● Work request
How many lines of the data contain the word "filter"? Give only that number.

Dataset entries
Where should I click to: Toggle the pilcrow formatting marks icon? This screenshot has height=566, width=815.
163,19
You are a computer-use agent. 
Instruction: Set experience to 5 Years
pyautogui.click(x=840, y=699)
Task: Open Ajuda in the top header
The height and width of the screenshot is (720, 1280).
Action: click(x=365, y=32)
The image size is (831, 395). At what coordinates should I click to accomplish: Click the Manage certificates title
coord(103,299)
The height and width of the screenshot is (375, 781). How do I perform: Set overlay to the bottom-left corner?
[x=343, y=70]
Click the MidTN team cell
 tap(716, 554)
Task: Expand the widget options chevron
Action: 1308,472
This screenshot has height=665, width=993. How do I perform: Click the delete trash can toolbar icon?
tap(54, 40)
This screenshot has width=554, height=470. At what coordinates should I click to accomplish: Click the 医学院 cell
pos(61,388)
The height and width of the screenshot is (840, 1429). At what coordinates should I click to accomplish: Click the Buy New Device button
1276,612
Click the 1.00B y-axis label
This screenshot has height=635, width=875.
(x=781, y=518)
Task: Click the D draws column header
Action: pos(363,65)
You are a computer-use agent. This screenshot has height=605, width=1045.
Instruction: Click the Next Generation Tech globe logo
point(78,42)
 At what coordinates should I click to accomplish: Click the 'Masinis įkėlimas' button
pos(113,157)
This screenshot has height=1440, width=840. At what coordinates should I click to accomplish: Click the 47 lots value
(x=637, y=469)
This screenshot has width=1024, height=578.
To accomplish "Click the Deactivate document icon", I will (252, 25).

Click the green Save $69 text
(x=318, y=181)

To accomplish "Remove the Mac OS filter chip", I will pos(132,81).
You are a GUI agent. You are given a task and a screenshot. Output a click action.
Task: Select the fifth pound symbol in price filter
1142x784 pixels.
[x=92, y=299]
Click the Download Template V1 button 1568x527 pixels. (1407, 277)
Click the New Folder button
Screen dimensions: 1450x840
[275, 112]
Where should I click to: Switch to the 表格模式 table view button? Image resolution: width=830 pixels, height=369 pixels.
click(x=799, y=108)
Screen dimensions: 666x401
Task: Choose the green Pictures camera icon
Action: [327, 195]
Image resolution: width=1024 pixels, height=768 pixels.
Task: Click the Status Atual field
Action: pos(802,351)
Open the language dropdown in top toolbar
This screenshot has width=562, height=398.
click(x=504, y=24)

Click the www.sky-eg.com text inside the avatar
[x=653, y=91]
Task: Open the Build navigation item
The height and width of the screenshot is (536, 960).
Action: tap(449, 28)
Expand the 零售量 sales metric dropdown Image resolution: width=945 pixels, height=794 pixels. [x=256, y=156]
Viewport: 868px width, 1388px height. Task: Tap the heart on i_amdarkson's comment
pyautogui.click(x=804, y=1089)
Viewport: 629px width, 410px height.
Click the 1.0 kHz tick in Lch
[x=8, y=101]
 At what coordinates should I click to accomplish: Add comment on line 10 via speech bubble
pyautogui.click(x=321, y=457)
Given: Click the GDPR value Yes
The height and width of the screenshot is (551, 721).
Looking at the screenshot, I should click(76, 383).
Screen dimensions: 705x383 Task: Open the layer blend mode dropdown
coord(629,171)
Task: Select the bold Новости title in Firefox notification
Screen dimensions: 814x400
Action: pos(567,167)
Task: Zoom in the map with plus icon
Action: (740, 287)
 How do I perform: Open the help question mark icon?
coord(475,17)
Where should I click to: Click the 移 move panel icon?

● Output below
2